Task description: Could you restate word for word only the lines below from the one holding "Viewport: 2162px width, 582px" to the one holding "Go back to Timesheet List", inclusive, and leave out the pictures?

Records for the exercise:
----
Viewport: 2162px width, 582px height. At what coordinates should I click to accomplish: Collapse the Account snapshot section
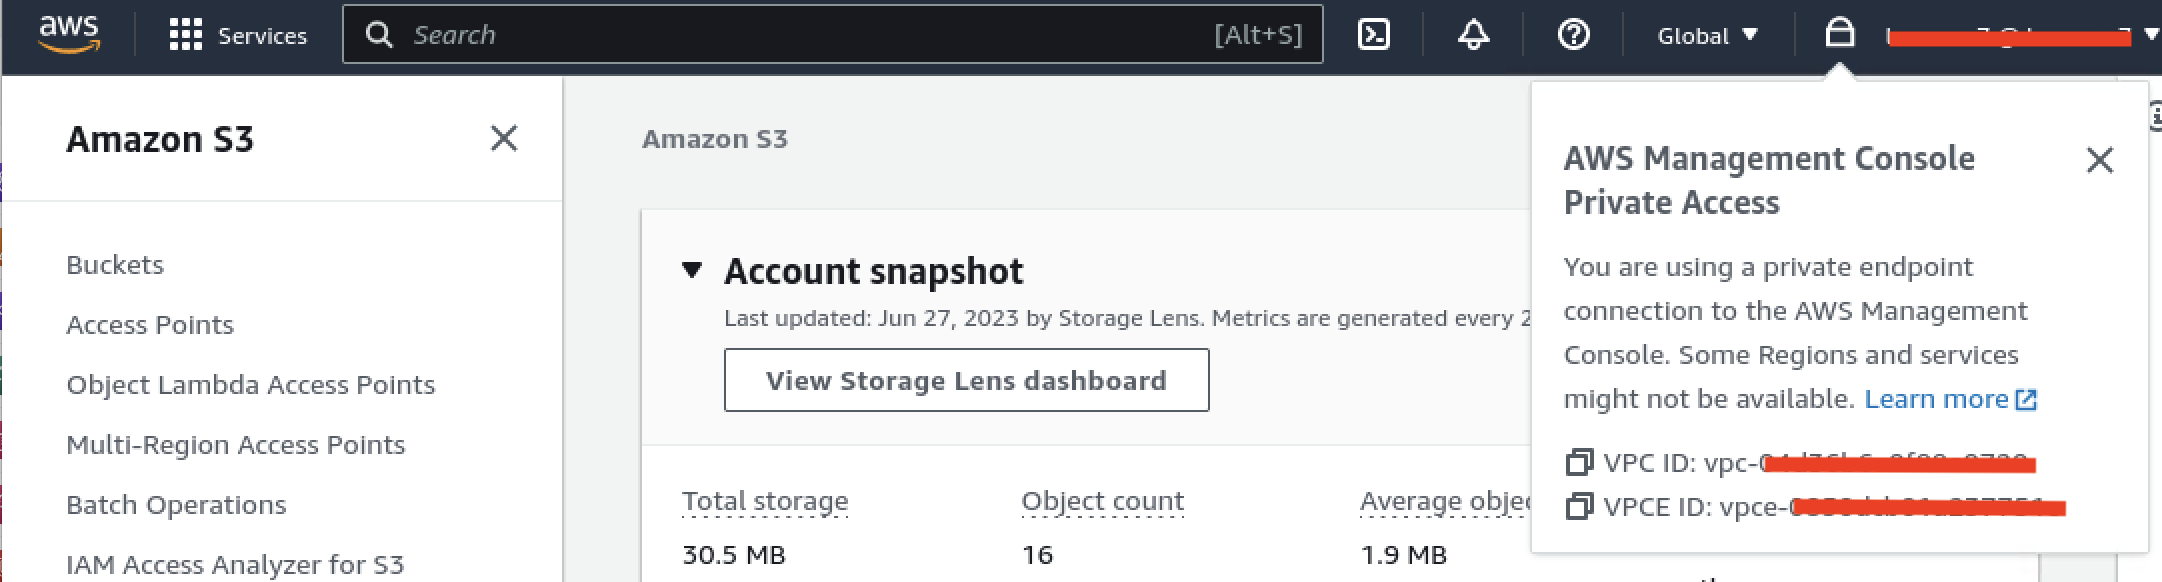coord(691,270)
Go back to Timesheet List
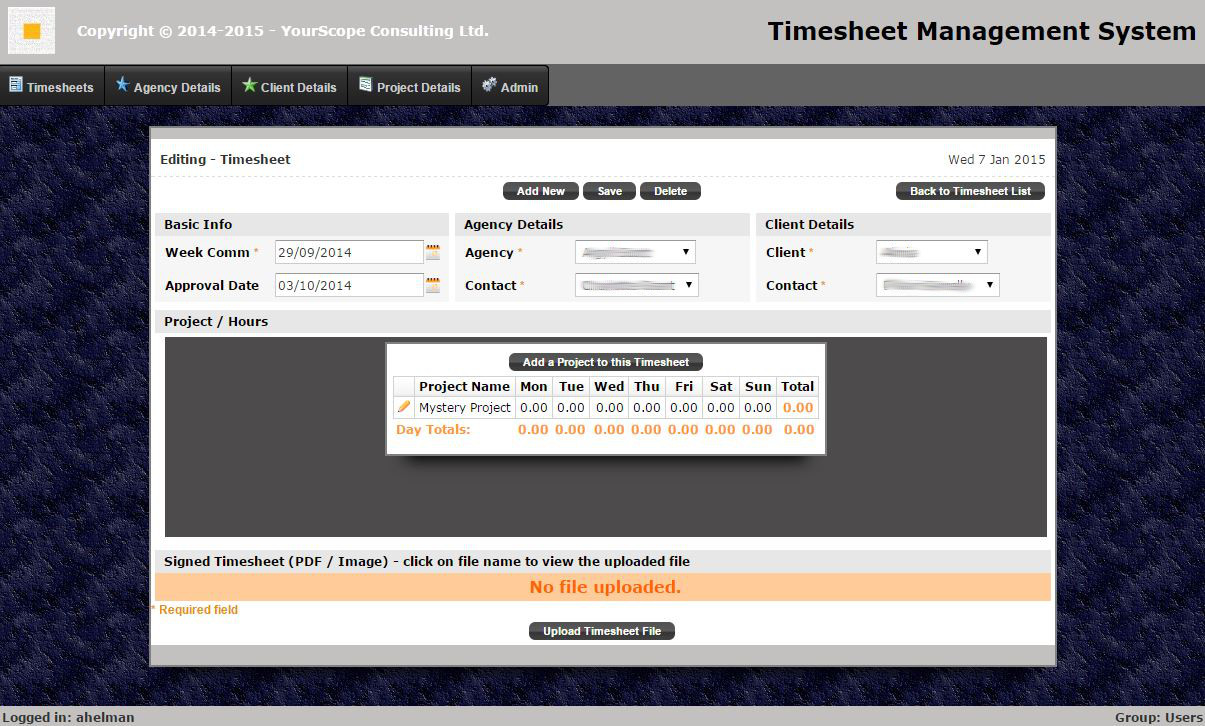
----
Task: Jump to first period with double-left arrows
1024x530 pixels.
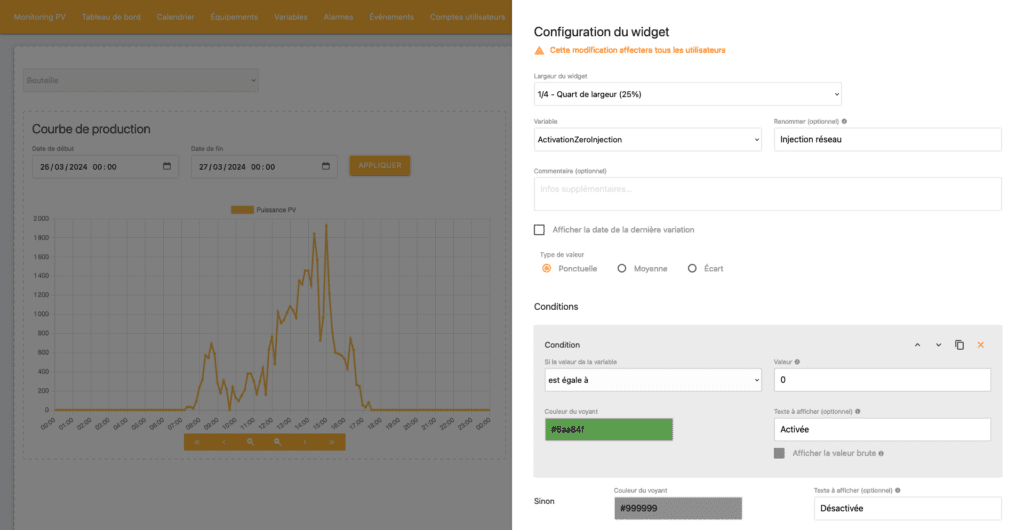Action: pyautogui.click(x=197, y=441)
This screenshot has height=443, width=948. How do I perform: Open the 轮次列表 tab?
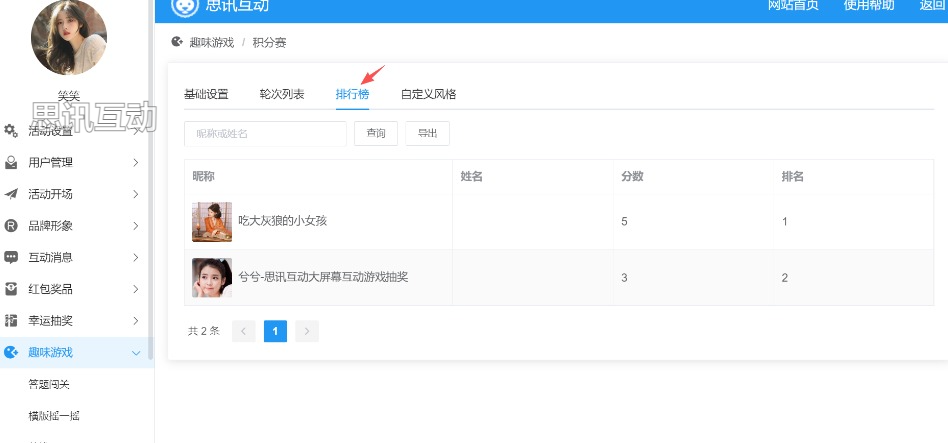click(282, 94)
----
Answer to the problem:
Viewport: 2162px width, 582px height. At what coordinates should I click to accomplish: Collapse the Account snapshot section
coord(691,270)
Go back to Timesheet List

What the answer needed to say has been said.